What Sweeter Music: The apex of mystical poetry is surely represented in this Robert Herrick poem, with its winning images of the world awakening to welcome its king. And certainly nothing can compare with the hushed moment of sweet recognition at the center of this work: ‘We see him come, and know him ours’. Masterfully set by the great Anglican composer, John Rutter.
What Cheer?: The traditional English response is ‘Good Cheer!’ The occasion for ‘this good New Year’ is not a calendar one, but the complete joy and sense of all things being made new in Messiah’s birth, foretold in the Isaiah lesson. William Walton musical setting conjures up a village in celebration, with the cheery greeting and response echoing/reverberating among its reveling and delighted inhabitants.
God is with us: a Christmas Proclamation: John Tavener sets a dramatic musical table here with an interacting set of characters. Men begin with the title drone, evoking a sense of the presence of God underlying all of creation. The full choir plays the role of nomadic evangelists. As they wander, proclaiming their message, one can almost taste the dust of a middle eastern desert and sense whether they’ve arrived in the next town or are directly in front of us, by their dynamics. The solo evangelists give the star message, proclaiming the good news of the prophet Isaiah. These three components interact and weave together, with the choir picking up the drone, which rises to an excited pitch that almost drowns out – or at least joins – the evangelists. The final declaration, “Christ is Born!” is punctuated by a new character – the organ – as it speaks a visceral amen from the throne of God.
I Wonder as I Wander: John Rutter arranges this traditional Appalachian carol with his signature, characteristic sweet warmth. Not the only carol to span redemptive time, it connects the birth and foreshadowed death of Jesus, mixing images of the sweet birth of the newborn king with the poignancy of His future chosen sacrifice.
There is No Rose: Robert Young has been described as a “master at keeping 20th century music tasteful.” This lush setting of a traditional text, extolling Mary as the Rose that bears the fruit of the tree of Jesse, hearkens back with chant-like phrases and captures contemporary imaginations with its energy and complex harmonies. Each verse of text concludes with a trinity of Latin phrases.
Corpus Christi Carol: Lullaby carols typically use the sweet “lully, lullay” phrase to portray the effect of a mother cooing to her child. In this carol, that refrain becomes more and more anguished as Mary has a premonition of her Son’s death. The medieval text portrays God as a ‘falcon’, Mary as a ‘maid’, and Jesus as a mortally wounded knight. Her final vision is of a headstone with the inscription “
Lux Arumque: Eric Whitacre is an expert in galactic sounds of the human spirit. His glittering, impressionistic effects transform the concept of a well-defined gold ring ‘halo’ into something closer to light’s essence of liquid gold. The overall sound evokes the texture of angels’ wings.

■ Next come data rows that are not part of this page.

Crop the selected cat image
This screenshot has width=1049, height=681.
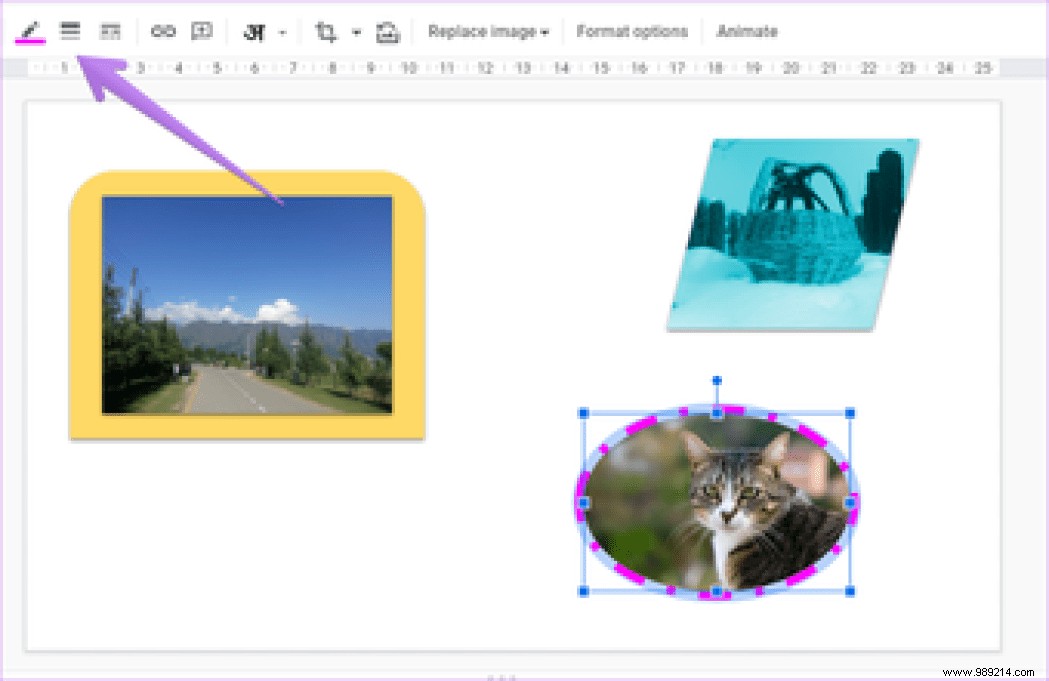(x=325, y=31)
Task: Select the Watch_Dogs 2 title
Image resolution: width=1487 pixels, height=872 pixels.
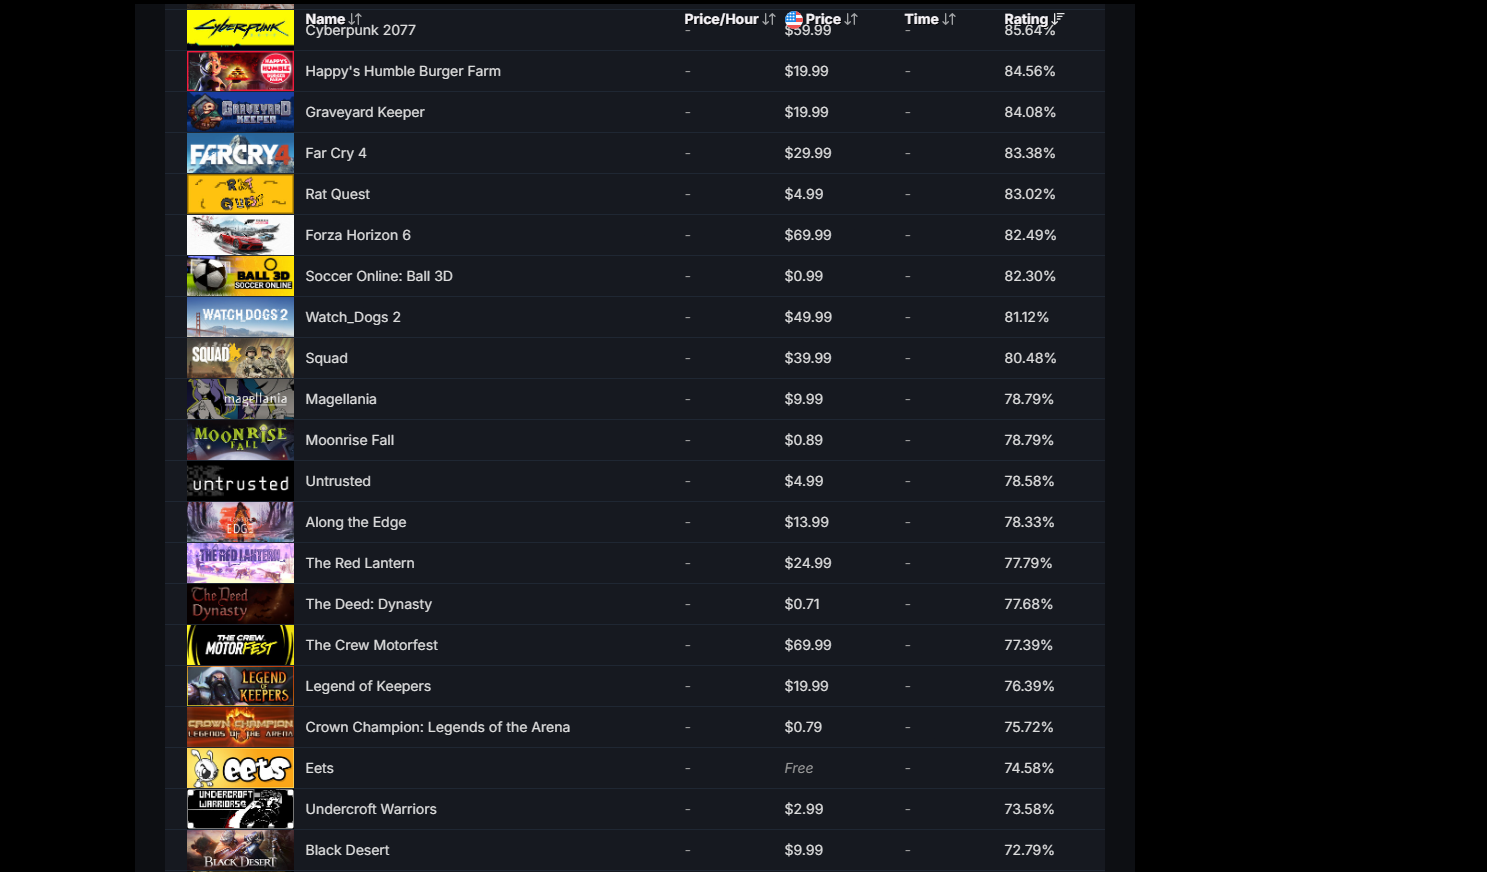Action: (x=353, y=317)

In Time of Softest Snow: John Carter matches the sweet-storytelling of Mary Kay Beall with music that poetically and palpably punctuates the nativity story. Can you feel the ‘softest snow’ on your mittens? Perhaps you’re pushed aside as three kings hurry to the child? Arriving wise men take time to ponder; hearts almost stop at mention of the ‘pure and gentle Lamb’. And then - the striking awe of ‘the great I Am’! The Christmas scene is painted, and we’re drawn in to the action: nativity characters in their traditional places catch our observer eyes and you just might feel the invited singers kneeling in love…under the stage light of ‘the Star’.

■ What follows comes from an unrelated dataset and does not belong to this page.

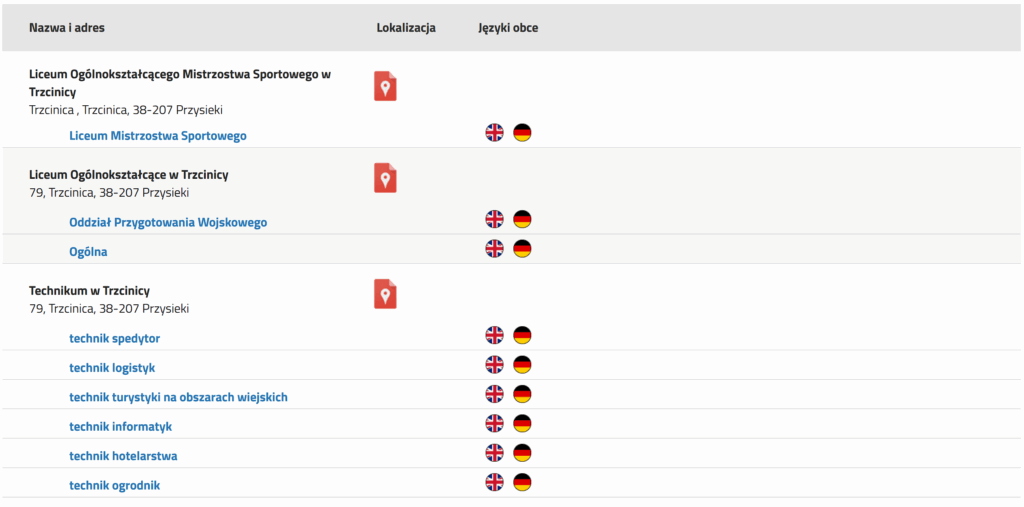Open technik spedytor link
Screen dimensions: 1024x507
(x=114, y=338)
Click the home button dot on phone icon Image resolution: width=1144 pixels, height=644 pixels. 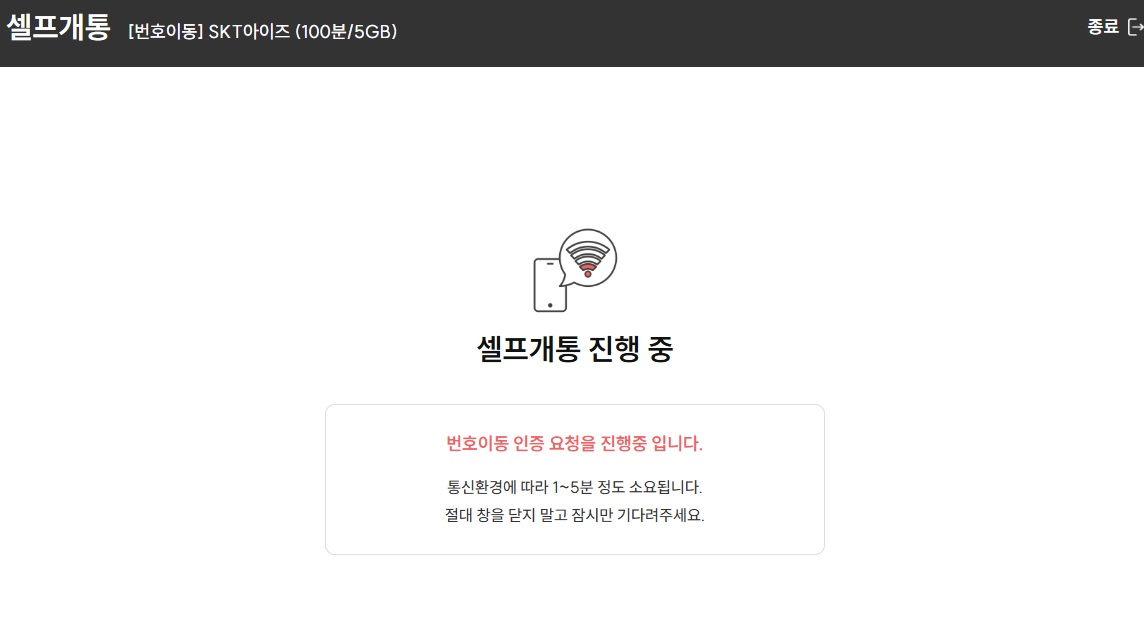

Silent Night: What can we say? This is the first time, in our nine years of presenting this service that we’ve included a traditional, recognizable carol – a melody that everyone can hum! Mark Johnson’s captivating setting frames a stacked-up, expansive, universe-reaching middle verse with pure, holy night verses by the women (opening) and then the men (closing). Sheer ‘ah’…

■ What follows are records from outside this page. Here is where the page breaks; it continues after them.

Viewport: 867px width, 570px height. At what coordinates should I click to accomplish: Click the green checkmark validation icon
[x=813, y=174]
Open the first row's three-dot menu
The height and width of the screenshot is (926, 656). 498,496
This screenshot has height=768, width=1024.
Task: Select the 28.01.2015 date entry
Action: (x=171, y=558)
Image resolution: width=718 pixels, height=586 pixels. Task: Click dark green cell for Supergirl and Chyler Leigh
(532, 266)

While All Things Were in Quiet Silence: This carol hearkens back to where we began with our first carol. Hints of swirling spirit expand, taking on ever more form and presence in surrounding an unspeakable event – the leaping of The Word from the throne of God. Rorem’s compositional vehicle might be compared to a musical spaceship that, with ever transitioning harmonies, hints at touching down, but only settles at the holy end.